(TASK PROMPT) Render the lines from the one containing "You are a GUI" through the end of the records as a JSON list of strings, one string per line, skipping blank lines. Leave out the pictures.

[Dataset excerpt]

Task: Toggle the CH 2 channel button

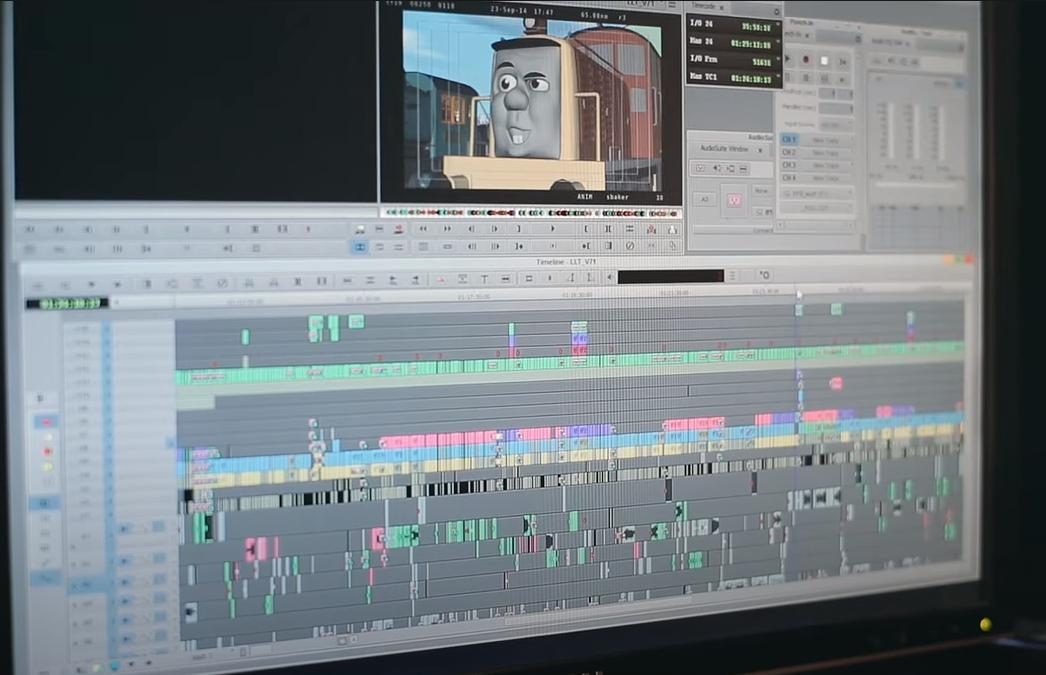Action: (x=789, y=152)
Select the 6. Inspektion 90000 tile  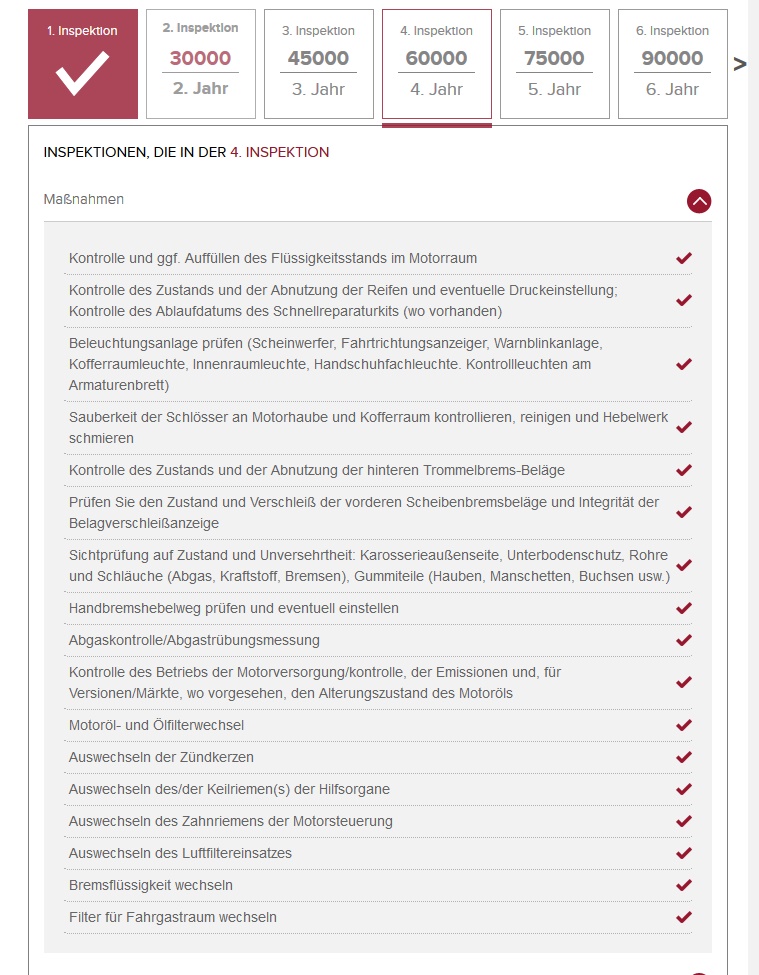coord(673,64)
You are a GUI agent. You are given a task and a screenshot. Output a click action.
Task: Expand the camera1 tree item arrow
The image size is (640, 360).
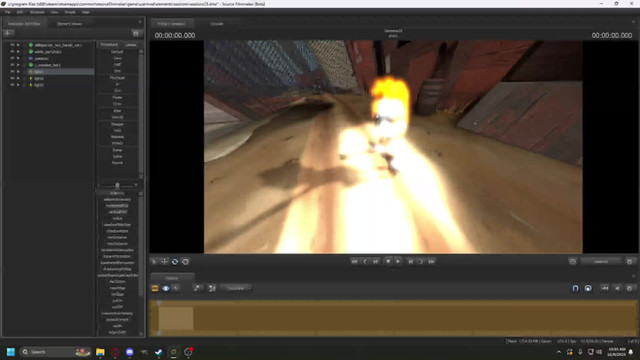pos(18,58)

(EXERCISE SOLUTION)
[
  "You are a GUI agent. You are given a task and a screenshot. Output a click action.",
  "Task: Expand the camera1 tree item arrow",
  "The image size is (640, 360).",
  "pos(18,58)"
]